The fourth stage is the formulation of a hypothesis, scientific foresight, an assumption put forward to explain any phenomena, processes, and causes which caused the present investigation. The hypothesis is a compass that determines the direction of the research activity. The goal and hypothesis of research logically define tasks that need to be solved in the process of the work. Most often they sound like this: 1. study; 2. identify; 3. develop; etc. It is desirable that the answer to the tasks posed is the content of the relevant sections of the paper.
The sixth stage is the definition of the research methodology. In a research paper, methods of observation in its various forms, analysis and generalization of one’s own practical experience, and experience of other researches are primarily used, as well as a scientific experiment, an analysis of the results, various special research methods, methods of mathematical statistics, and modeling are conducted.
Mistakes to Avoid While Writing a Research Paper
- Forgetting about formatting instructions. When you get an assignment, you also receive specific requirements about fonts, spacing, citation styles and so on. There are some basic rules in academic writing, but try to be focused on your professor’s instructions.
- Forgetting about the title. Have you ever read an article or a book without a title? Your professor will not read a paper called “research paper #1.” Write a catchy title which will be relevant to your paper.
- Using cliches. Delete the first sentence if it can be used for the beginning of another paper. Starting with unclear writing that gets more specific will not work in an academic paper. Grab the reader’s attention from the very beginning.
- Forgetting about the thesis statement. Any paper should have an argument. Without a good argument there is no need to write a paper at all. Try to avoid writing research papers that attempt to establish what is already a fact.
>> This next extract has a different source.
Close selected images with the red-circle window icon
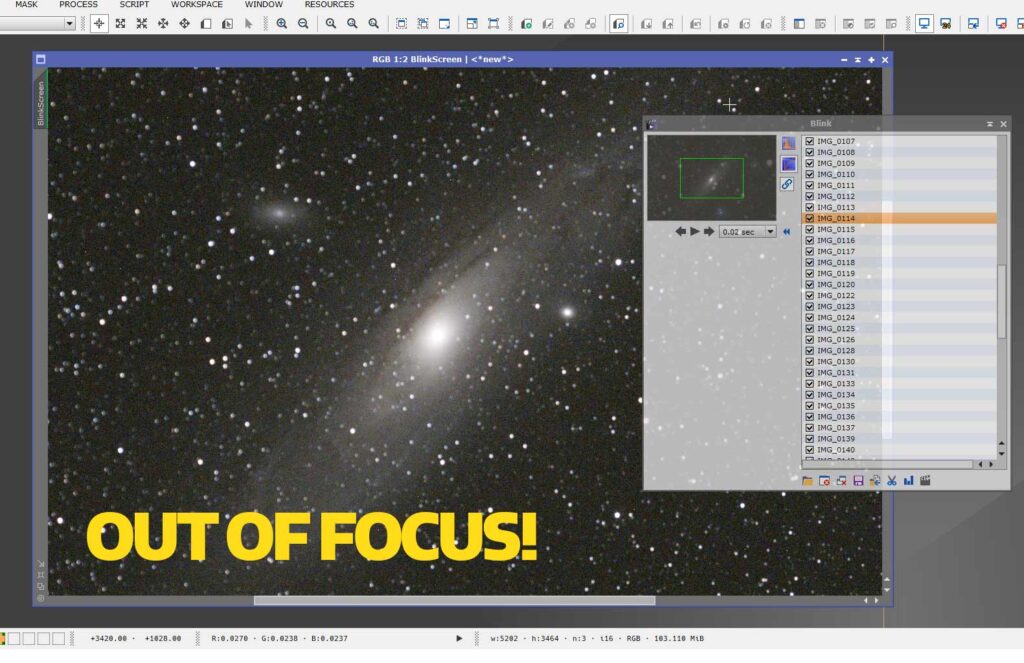The width and height of the screenshot is (1024, 663). click(x=824, y=481)
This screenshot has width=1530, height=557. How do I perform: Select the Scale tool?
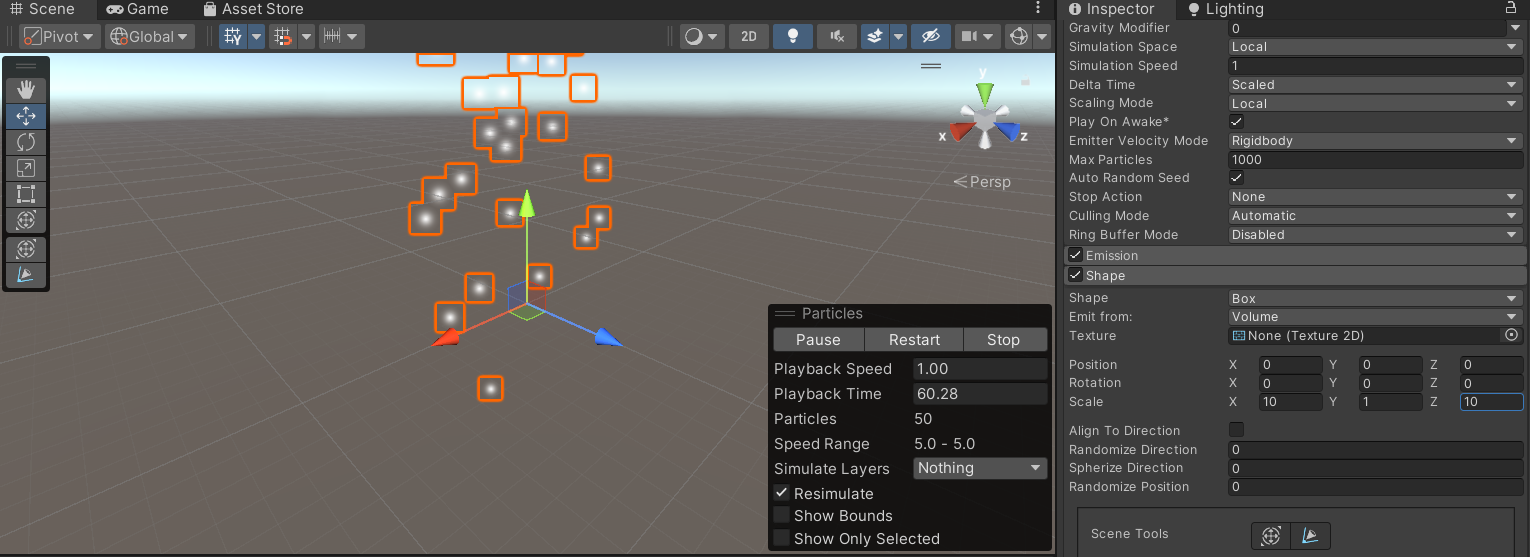(x=26, y=169)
- Not including enough evidence. You will not prove your argument without plenty of evidence. Be careful with using quotes – make sure they show what you need to prove.
- Plagiarizing. It is no a secret that a student can be potentially expelled for having plagiarism in a paper. Unfortunately, it doesn’t matter how often we tell students to avoid plagiarism, every year there are such scholars who are expelled for having papers which are not unique.
Now you know how to write a good research paper. Our guide will help you at all stages of researching and writing. On the basis of this guide, the samples, and the topics that you will find on our blog, you can write a high-quality paper. We hope that you will get the best result, so good luck with your writing!